# Exercise input
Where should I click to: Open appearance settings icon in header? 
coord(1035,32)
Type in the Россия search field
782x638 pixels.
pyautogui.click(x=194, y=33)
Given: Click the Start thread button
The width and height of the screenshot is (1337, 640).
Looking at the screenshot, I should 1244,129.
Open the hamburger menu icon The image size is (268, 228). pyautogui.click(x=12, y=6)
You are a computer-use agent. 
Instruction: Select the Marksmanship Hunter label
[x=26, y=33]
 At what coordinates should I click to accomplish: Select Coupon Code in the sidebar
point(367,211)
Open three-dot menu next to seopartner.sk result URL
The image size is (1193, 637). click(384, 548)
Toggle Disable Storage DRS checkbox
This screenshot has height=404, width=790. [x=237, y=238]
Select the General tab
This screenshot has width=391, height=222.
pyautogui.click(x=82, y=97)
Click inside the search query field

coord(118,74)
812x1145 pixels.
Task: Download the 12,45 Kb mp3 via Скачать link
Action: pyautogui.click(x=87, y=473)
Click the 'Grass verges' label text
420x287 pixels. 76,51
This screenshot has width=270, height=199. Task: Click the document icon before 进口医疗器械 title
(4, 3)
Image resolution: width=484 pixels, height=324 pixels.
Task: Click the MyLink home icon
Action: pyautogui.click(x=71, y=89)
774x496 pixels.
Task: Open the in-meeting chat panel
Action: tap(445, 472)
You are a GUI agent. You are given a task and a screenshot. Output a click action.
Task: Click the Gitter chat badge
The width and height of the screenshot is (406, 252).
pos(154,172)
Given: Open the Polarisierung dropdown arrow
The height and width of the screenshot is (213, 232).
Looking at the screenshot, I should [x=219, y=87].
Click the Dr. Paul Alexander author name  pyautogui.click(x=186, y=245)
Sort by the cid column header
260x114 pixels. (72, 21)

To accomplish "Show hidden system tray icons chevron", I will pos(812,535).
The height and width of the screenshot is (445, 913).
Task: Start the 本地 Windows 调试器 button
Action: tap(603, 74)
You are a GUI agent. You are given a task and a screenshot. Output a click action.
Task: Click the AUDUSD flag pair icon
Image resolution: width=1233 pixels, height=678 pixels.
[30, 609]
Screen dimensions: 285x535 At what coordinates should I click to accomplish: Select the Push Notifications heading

# Task instructions
The records above should be transcribed in full, with no differences.

# Your solution
Where should I click to: Open appearance settings icon in header? 
coord(1035,32)
Type in the Россия search field
782x638 pixels.
pyautogui.click(x=194, y=33)
Given: Click the Start thread button
The width and height of the screenshot is (1337, 640).
Looking at the screenshot, I should 1244,129.
Open the hamburger menu icon The image size is (268, 228). pyautogui.click(x=12, y=6)
You are a computer-use agent. 
Instruction: Select the Marksmanship Hunter label
[x=26, y=33]
 At what coordinates should I click to accomplish: Select Coupon Code in the sidebar
point(367,211)
Open three-dot menu next to seopartner.sk result URL
The image size is (1193, 637). click(384, 548)
Toggle Disable Storage DRS checkbox
This screenshot has height=404, width=790. [x=237, y=238]
Select the General tab
This screenshot has width=391, height=222.
pyautogui.click(x=82, y=97)
Click inside the search query field

coord(118,74)
812x1145 pixels.
Task: Download the 12,45 Kb mp3 via Скачать link
Action: pyautogui.click(x=87, y=473)
Click the 'Grass verges' label text
420x287 pixels. 76,51
This screenshot has width=270, height=199. Task: Click the document icon before 进口医疗器械 title
(4, 3)
Image resolution: width=484 pixels, height=324 pixels.
Task: Click the MyLink home icon
Action: pyautogui.click(x=71, y=89)
774x496 pixels.
Task: Open the in-meeting chat panel
Action: tap(445, 472)
You are a GUI agent. You are given a task and a screenshot. Output a click action.
Task: Click the Gitter chat badge
The width and height of the screenshot is (406, 252).
pos(154,172)
Given: Open the Polarisierung dropdown arrow
The height and width of the screenshot is (213, 232).
Looking at the screenshot, I should [x=219, y=87].
Click the Dr. Paul Alexander author name  pyautogui.click(x=186, y=245)
Sort by the cid column header
260x114 pixels. (72, 21)

To accomplish "Show hidden system tray icons chevron", I will pos(812,535).
The height and width of the screenshot is (445, 913).
Task: Start the 本地 Windows 调试器 button
Action: tap(603, 74)
You are a GUI agent. You are given a task and a screenshot. Output a click action.
Task: Click the AUDUSD flag pair icon
Image resolution: width=1233 pixels, height=678 pixels.
[30, 609]
Screen dimensions: 285x535 At what coordinates should I click to accomplish: Select the Push Notifications heading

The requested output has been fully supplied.